The Internship Opportunity Fund grew out of an unexpected problem that came to the attention of Whitman leadership and the Career Center staff. While an internship is a requirement for undergraduates and recommended for graduate students, it can sometimes create a financial burden, which can discourage students from accepting positions—particularly in larger, more expensive cities. While most internships are paid, students have to bear plenty of additional costs, like housing and travel, that are not supported by financial aid or other school funding. In some cases, students quietly turn down internships they can’t afford without asking for assistance from the Whitman School. 

“We’re encouraging our students to take advantage of some amazing opportunities, but we’re also seeing those who have to base their decisions on their individual financial resources, which are not the same for everyone,” says Assistant Dean for Advancement Christopher Crooker. “We wanted to find a way to level the playing field, so that more Whitman students have opportunities to complement their education and be as competitive as possible when they enter the job market.” 

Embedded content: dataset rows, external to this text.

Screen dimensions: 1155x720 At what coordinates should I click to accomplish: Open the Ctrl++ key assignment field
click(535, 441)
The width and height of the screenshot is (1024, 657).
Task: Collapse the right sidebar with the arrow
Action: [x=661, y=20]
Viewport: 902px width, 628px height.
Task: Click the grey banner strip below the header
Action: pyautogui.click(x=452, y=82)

To that end, Crooker and Interim Dean Alex McKelvie were thrilled when a long-time supporter and alumnus of the Whitman School pitched the idea of the Internship Opportunity Fund and anonymously pledged a total of $150,000 over three years, starting in 2022. It was determined that the funds would be given primarily to students in their junior year who demonstrated financial need, made under $20 per hour at their internships and were in good academic standing. Priority would also be given to student internships that were fully in person and in major metropolitan areas. 

The funding was first offered as a pilot program in 2022 to assess the level of need. Applications came pouring in, with 112 requests totaling $440,000. Ultimately, the entire $50,000 allotted for year one was distributed to 39 students — 30 undergraduates and nine graduate students — for internships in the summer of 2022 in 16 major cities across the U.S., including New York. 

“While we quickly figured out that we had underestimated the scope and scale of the need, the pilot program was validation that we are on to something with the Internship Opportunity Fund; it showed students that we were paying attention to their struggles and listening to their concerns,” says Crooker. 

“Experiential learning is a core part of business education and much of this learning happens with world-class companies. Unfortunately, in many cases, it is essentially unfunded or inaccessible learning, since many of the companies our students dream of working for are in major metropolitan areas, and students aren’t compensated at a rate that reflects the additional costs involved. Our job is to help students achieve their potential, and that means making sure that we do our best to support every student in gaining additional work experience,” says McKelvie. “We are fortunate to have a generous and philanthropic partner who is truly aligned with Whitman’s goal of helping students have life-changing internship experiences. The Whitman School could not be more grateful for this timely and useful gift, and I think it’s fair to say all the recipients of this year’s funding are truly grateful, too. This contribution will continue to pay dividends as students’ career trajectories have been changed, thanks to this impactful gift.”